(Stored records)
◆ ◆ ◆ ◆ ◆ ◆ ◆
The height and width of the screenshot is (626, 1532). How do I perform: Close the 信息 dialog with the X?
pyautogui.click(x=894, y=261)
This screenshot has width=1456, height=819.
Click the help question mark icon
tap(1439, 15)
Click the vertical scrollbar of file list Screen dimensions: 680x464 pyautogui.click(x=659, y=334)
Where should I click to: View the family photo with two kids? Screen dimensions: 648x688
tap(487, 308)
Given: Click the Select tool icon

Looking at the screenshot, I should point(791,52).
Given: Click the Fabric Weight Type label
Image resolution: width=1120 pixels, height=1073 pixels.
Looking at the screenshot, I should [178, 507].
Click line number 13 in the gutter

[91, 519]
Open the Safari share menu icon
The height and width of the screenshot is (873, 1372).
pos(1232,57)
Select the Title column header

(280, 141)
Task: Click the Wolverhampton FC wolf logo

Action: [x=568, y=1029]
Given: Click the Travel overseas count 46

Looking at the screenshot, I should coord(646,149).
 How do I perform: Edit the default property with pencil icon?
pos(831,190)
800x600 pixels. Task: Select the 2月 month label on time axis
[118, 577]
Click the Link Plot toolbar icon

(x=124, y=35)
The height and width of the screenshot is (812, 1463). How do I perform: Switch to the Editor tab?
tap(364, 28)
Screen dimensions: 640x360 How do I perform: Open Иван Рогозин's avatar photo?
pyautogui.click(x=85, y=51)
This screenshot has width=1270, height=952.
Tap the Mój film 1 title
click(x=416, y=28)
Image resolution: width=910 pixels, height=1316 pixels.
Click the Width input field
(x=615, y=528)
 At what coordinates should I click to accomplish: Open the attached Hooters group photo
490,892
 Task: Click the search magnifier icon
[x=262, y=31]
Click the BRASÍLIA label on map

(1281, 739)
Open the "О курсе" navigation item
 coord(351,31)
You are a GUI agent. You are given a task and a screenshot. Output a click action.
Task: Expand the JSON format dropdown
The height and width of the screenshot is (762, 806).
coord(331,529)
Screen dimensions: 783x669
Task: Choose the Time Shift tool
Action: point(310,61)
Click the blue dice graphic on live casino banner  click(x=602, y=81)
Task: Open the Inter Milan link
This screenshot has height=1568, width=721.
◆ ◆ ◆ ◆ ◆ ◆ ◆
Looking only at the entries, count the lines that contain the word "This", then state that count and nothing else.

3